Rossman had the unenviable task of challenging Victor Galindez, one of the great fighters of his era. This would be the Argentinian’s 11th defence, a record bettered only by the magnificent Bob Foster. He was heavily favoured to retain the title, particularly since all had not been well in the Rossman camp. Father and son had a volatile relationship, as often happens when fathers attempt to manage their sons’ careers, but this was to be the night when everything went right.

Galindez was a sorry disappointment. He fought as if his heart was not in the job, with none of the teeth-gritting fire and fury that had carried him through such a fabulous career. Rossman outboxed and demoralised him, snapping jabs into the champion’s increasingly battle-worn face and then stepping up the pace from the ninth to keep Galindez pinned on the ropes for long spells in the 10th and 11th rounds. The old war-horse rallied desperately in the 12th, but it was his last stand: Rossman let him have his final fling, and then opened up in the 13th to force the referee’s intervention.

The tension and atmosphere in the Superdome was, by this time, almost tangible, and for fully 10 minutes before he appeared the crowd was chanting Ali’s name. Support for Spinks was negligible, but then there has never been a fighter in history who could match Ali’s hold on the public’s affections.

Most of Leon’s supporters seemed to be working his corner – he had 10 seconds, including even his former trainer in the Marines, who arrived in town the day before the fight.
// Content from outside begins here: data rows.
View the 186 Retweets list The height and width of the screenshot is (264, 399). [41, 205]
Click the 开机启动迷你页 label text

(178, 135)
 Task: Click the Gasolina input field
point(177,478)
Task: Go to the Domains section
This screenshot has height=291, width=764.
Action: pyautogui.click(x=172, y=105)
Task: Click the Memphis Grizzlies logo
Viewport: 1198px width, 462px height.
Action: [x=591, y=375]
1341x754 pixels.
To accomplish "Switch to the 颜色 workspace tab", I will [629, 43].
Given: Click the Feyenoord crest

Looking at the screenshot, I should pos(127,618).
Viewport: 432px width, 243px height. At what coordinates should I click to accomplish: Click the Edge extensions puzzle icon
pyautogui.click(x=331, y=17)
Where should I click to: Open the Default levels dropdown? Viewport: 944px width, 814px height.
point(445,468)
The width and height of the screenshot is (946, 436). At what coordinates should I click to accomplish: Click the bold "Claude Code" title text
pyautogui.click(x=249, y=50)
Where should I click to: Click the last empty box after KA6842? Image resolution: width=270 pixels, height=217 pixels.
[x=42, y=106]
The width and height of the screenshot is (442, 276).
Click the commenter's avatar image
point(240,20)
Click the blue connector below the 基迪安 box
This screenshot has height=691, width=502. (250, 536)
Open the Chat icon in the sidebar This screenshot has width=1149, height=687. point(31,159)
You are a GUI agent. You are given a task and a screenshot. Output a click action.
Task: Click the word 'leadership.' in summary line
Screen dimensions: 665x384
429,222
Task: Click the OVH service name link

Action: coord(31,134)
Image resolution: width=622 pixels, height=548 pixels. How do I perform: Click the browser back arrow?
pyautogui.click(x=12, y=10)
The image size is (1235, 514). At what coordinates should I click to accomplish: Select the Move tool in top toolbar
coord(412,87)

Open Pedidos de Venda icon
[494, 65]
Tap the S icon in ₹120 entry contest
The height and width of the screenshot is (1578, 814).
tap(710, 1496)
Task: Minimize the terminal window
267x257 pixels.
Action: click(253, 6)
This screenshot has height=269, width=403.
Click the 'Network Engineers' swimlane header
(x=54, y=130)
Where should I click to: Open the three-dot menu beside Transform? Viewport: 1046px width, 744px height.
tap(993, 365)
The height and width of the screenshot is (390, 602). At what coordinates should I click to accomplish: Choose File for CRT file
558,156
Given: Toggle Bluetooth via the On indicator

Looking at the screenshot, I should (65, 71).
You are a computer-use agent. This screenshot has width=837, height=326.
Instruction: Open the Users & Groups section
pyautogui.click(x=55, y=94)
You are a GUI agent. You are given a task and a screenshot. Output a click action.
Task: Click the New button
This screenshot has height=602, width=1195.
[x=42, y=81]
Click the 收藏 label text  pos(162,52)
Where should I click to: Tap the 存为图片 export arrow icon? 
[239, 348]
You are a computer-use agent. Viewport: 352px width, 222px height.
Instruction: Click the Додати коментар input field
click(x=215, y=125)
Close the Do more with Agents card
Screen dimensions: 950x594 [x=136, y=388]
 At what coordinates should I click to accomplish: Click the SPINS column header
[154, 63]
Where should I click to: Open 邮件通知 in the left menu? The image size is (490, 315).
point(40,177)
The cornerwork was a circus act, and it finally got so bad that George Benton, the former middleweight craftsman who devised the strategy with which Spinks had beaten Ali six months previously, left in disgust after five rounds. The old pro was weeping with frustration as he told anyone who would listen: “I had to get out – there’s too many amateurs in there”.

The fight was embarrassingly one-sided. Ali fooled us all again, this time by doing precisely what he had said he would at the pre-fight press conferences. He moved, danced, and jabbed, and there was nothing Spinks could do about it. It was the only time I can ever recall giving a challenger 15 rounds out of 15, although the three officials were less generous with two scores of 10-4-1 and one of 11-4.

“In many ways, this was Ali’s master-work,” I wrote at the time. “It may have lacked the relentless ferocity of the Frazier fights, or the technical perfection of some of the pre-1967 defences, but it’s the one for which he deserved to be remembered. He fought as if he wanted it to be so: there was no clowning, no talking or taunting his opponent, no rope-a-dope and no new gimmicks.

“He won it exactly as he’d said he would, by rolling back the years and dancing his way into legend”.

Yet mixed with the jubilation was an uneasy feeling that the story would not have a happy ending. At the post-fight conference, Ali told us that “I want to be the first black champion to go out on top. Louis, Robinson, Charles, Walcott – they all stayed too long and went out as losers. I’m gonna be different.”

I longed to believe him, but the doubts remained.

I concluded my report with the words “I fear the multi-million dollar temptation to fight once more may prove too much. There is, too, the incentive to break Joe Louis’s record of 25 defences. For Ali, there is always one more mountain to climb.”

For once, there was no pleasure at all in being right.